#### GOAL OF THE EXERCISE:
Collect and copy every line of the items that contains the string "width". Case counts.

#### SUPPLIED RECORDS:
START

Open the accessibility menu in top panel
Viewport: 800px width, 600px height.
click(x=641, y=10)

END
START

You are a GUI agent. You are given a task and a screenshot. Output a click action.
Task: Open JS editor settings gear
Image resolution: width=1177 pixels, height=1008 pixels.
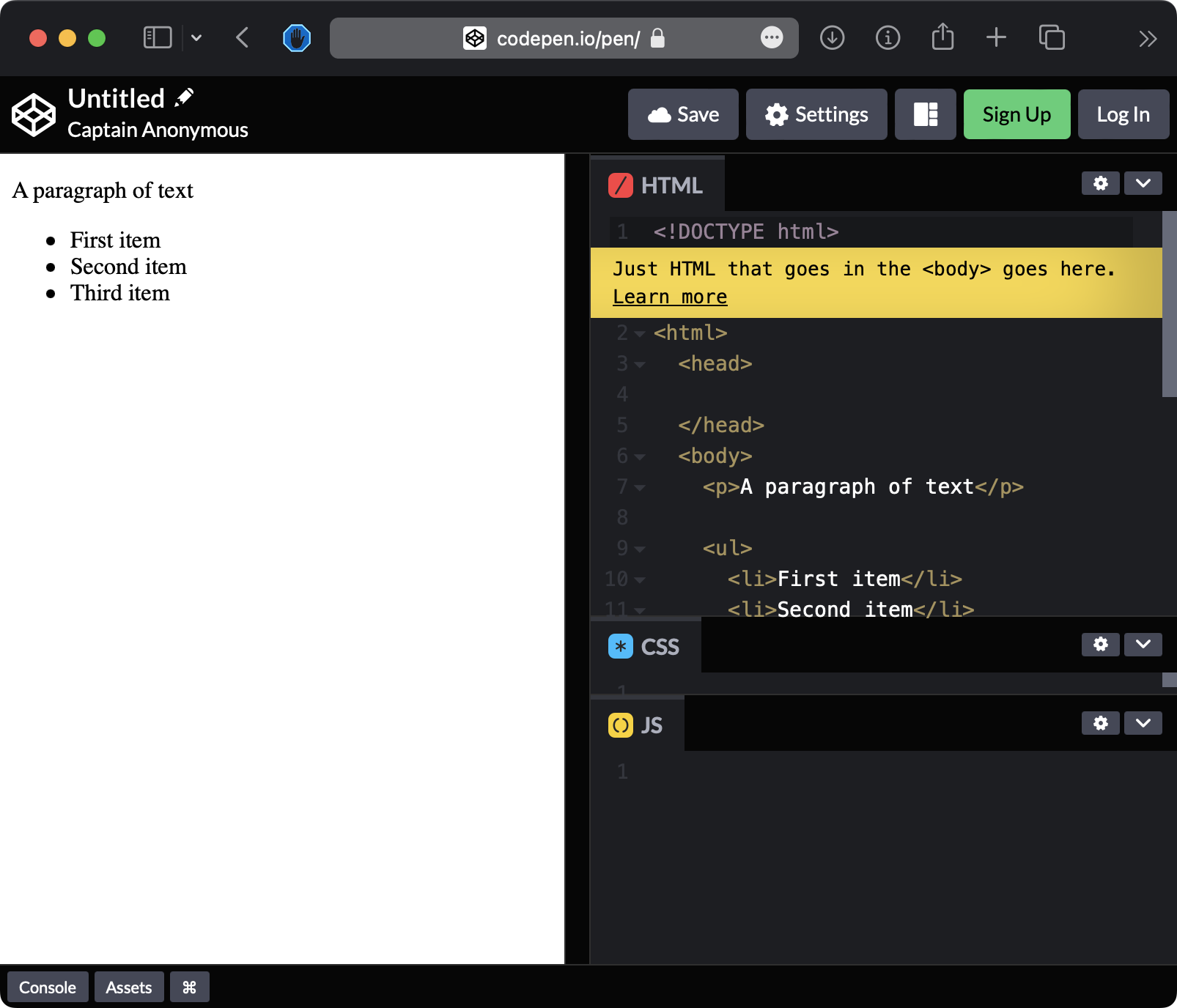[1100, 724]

END

#### RESULT OF THE TASK:
Viewport: 800px width, 600px height.
Image resolution: width=1177 pixels, height=1008 pixels.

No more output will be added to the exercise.